焼き菓子をマルシェで売る前に知ってほしいこと
焼き菓子をマルシェなどで売ってみたい方へ。
私が実際に経験した失敗から学んだことをお話しします。
これから販売を考えている方のヒントになればうれしいです。
お菓子作りを仕事にしたいです、という方に「何をしたい?」と聞くと
「マルシェで焼き菓子を売りたい」という声をよく聞きます。
本当に焼き菓子が好きでやりたい方ももちろんいます。
でも、マルシェ販売が「ハードルが低い」と思っている方も多いと感じます。
確かに生菓子にくらべたら焼き菓子は作るのが簡単なことが多いです。
食品衛生責任者も一日の講習で取れる、簡単な資格です。
マドレーヌやフィナンシェをマルシェで売ること自体は簡単にできます。
でも「食品を売る」という大切なこと
①買った人の体に入る
でも忘れてはいけないのは「食品」だということ。
キャンドルやドライフラワー、バッグやアクセサリーなどの販売とは全く違います。
食品は人の体に入るもの。責任がとても大きいです。
②無添加だからこそ大変
私たちが作るお菓子には保存料などの添加物は入りません。
それは個人だから、ではなく、私が働いたお店でも同じです。
でもその分、しっかりとした梱包や保管をしていました。
焼き菓子でも腐りやすいものがある
焼き菓子といっても色々です。
クッキーやメレンゲはしっかり水分をとばして焼くので比較的安全。
でもマドレーヌやフィナンシェ、パウンドケーキ、マフィンはしっとりしていて腐りやすいです。
どれくらい日持ちするのか、何が腐る原因か、しっかり知っておかないと事故の元になります。
実際にあった失敗から学んだこと
私は4年前、知り合いの紹介で焼き菓子をまとめて注文いただいたことがありました。
その時期は7月。
「すぐ渡してくださいね」とお願いしました。
でも忙しかったようで一週間以上職場に置いてしまい、最終的にカビが生えてしまいました。
「プレゼントされたけどカビが生えてました。

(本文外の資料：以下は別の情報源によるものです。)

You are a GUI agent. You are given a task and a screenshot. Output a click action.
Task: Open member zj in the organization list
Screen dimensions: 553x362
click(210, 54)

これは食べない方がいいですか」という写真つきのメールが来たとき、本当に申し訳ない気持ちになりました。
原因は、無添加なので日持ちしないということを強調して伝えなかったこと。
コンビニやスーパー、デパートのお菓子には大体保存料が入っています。そのため熱い中でも放置していてもカビは生えません。賞味期限過ぎても生えないかもしれません。大量生産のお菓子との違いを分かっている消費者の方は少ないと思います。
個人のケーキ屋さんの焼き菓子も大体が無添加だと思います。私が働いたお店は全て保存料などは入れていませんでした。でも贈答用に使われることが多い焼き菓子には保存料をいれているケーキ屋さんもあります。食品表示シールをよくみる癖をつけておくといいです。
無添加のお菓子の賞味期限の目安
・フィナンシェやマドレーヌ:涼しい場所なら7日から10日くらい
・クッキー:3週間くらい
でも、これも条件つき。涼しくて、直射日光がなく、湿度が低いところが必要です。
お客さんの保存方法も大事
バターを多く使うお菓子は常温で食べると美味しいです。
でも夏場は冷暗所、もしくは冷蔵庫保存が必要です。
食べる前に30分くらい常温に戻すと美味しいですが、説明しても9割の方はやりません。
だから私は夏には焼き菓子を販売しないと決めました。
お店があれば冷房が効いた場所で販売し、夜は冷蔵庫で保管できます。
でも私のように店舗がない人には夏はとても難しいです。
冷凍便という選択肢
ネット販売で冷凍便を使えば一年中販売できます。
冷凍なら菌の増殖を止められます。
解凍後はすぐ食べてもらうように伝える必要はありますが、安心です。
実際、夏場は焼き菓子のかわりに冷凍便でマカロンを販売しました。
マルシェ販売のおすすめ時期
マルシェの良さはお客さんの顔を見て売れること。
私は11月から4月くらいが一番いいと思います。
それ以外の時期は暑さでお菓子の管理が難しい。
暑い時期はネット販売や教室業など、別の仕事を組み合わせるのがおすすめです。
まとめ:焼き菓子販売だけにしばられないで
マルシェ販売はとても楽しいし、やりがいもあります。
でも「食品を売る」という責任を忘れないでほしいです。
そして季節や管理の問題から、マルシェ販売だけにしばらず、
ネット販売や教室業など、視野を広げて仕事を考えることをおすすめします。